I mazzi sono composti da 16 carte e il gioco ne offre un vasto numero tra le quali scegliere. La maggior parte di esse può essere ottenuta più di una volta mentre altre saranno carte esclusive prive di doppioni. Ogni carta rappresenta un personaggio del mondo di Shovel Knight, dai nemici basilari come gli Scarabelli che infestano i livelli iniziali del gioco ai cavalieri dell’Ordine degli Spietati fino ad abitanti pacifici come il Re Tromela, Percy ed altri ancora.
Nonostante possa sembrare un semplice minigioco, è evidente come il Joustus sia stato pensato come una parte integrante dell’opera e funziona egregiamente come alternativa al classico platforming della serie.

I tavoli del Joustus avranno spesso diverse dimensioni ed ostacoli da superare.

Da un punto di vista estetico King of Cards continua ad essere un gioco con un comparto tecnico sopraffino. Lo stile pixel-art che rimanda ad i classici dell’era 8-bit è eccellente e l’elevato dettaglio degli sprite e delle animazioni dei personaggi dimostrano tutta la modernità dell’opera.
Il sound design si mantiene in linea con lo stile delle precedenti campagne proponendo suoni che si adattano perfettamente agli effetti visivi ed alle animazioni, in particolare quelle dei personaggi principali. Anche se la colonna sonora, realizzata da Jake “Virt” Kaufman, è composta per lo più da remix dei brani delle varie campagne precedenti non dona mia la sensazione di trovarsi davanti a brani “riciclati” dalle vecchie versioni.
Da un punto di vista tecnico il gioco è ottimizzato e non riscontra problemi di cali di framerate, tearing, input lag. Inoltre la versione testata non aveva problemi di bug o glitch di alcun tipo.

Nonostante abbia più di 5 anni, il comparto visivo continua ad essere di alta qualità.

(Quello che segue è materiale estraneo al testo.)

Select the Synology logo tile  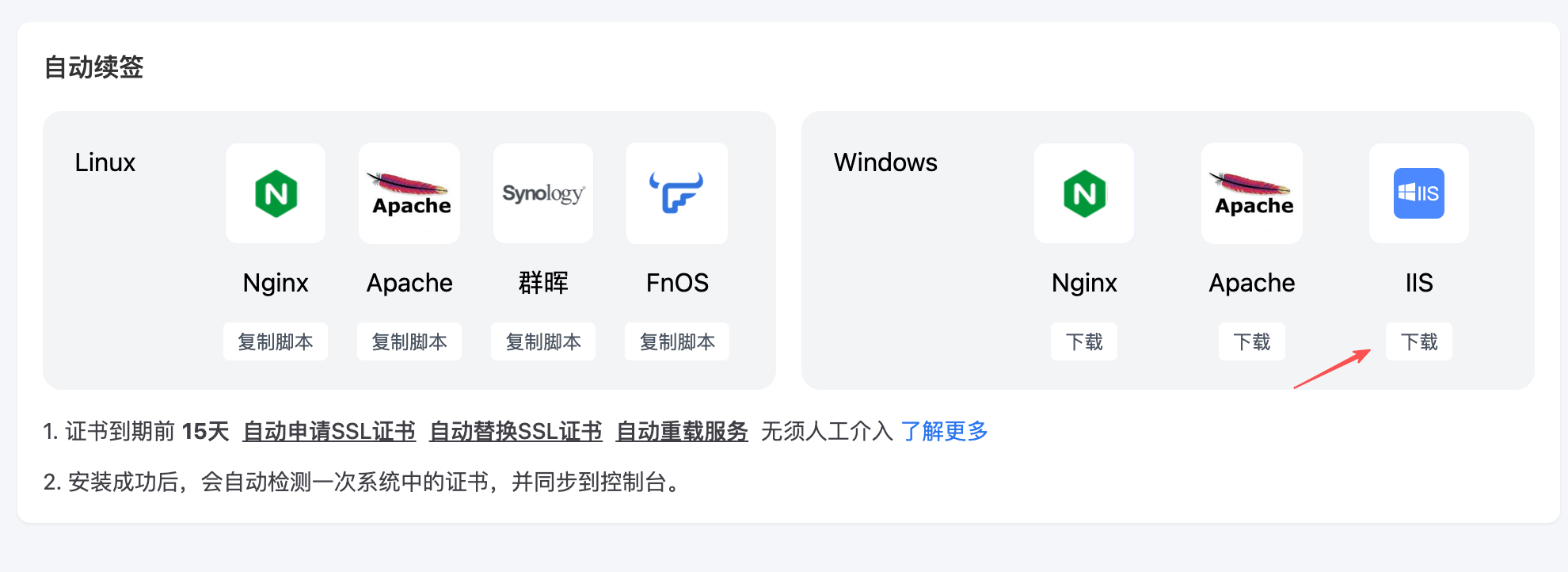click(543, 193)
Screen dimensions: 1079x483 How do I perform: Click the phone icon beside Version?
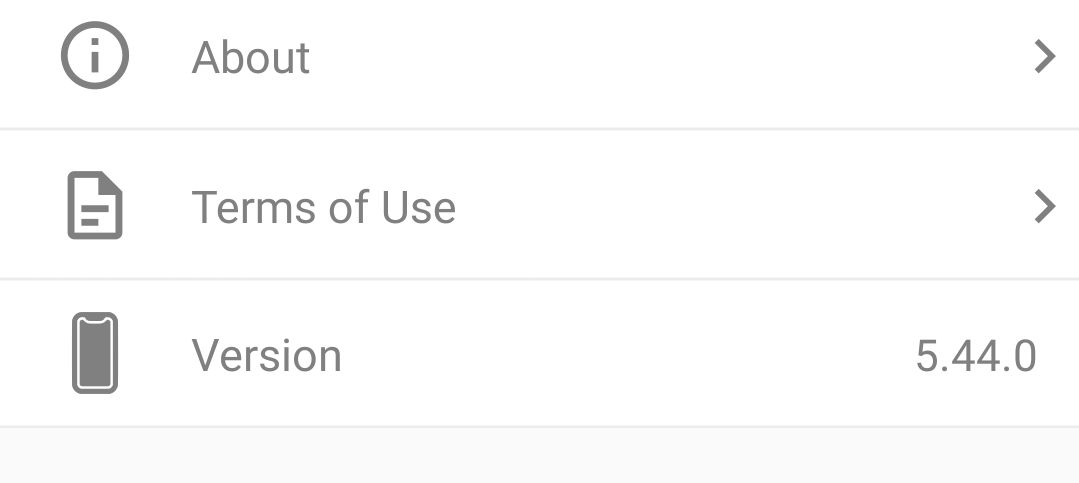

Questa espansione conferma ancora una volta le grandi doti di Yatch Club Games nel creare platform 2D che sanno divertire, intrigare e fornire un livello di sfida impegnativo ma allo stesso tempo non sbilanciato o frustrante.
King of Cards non solo introduce gradite novità alla formula di gioco, ma mostra inoltre la piena maturità raggiunta dallo studio in termini di game design ed accessibilità del titolo ad un pubblico meno abituato al genere.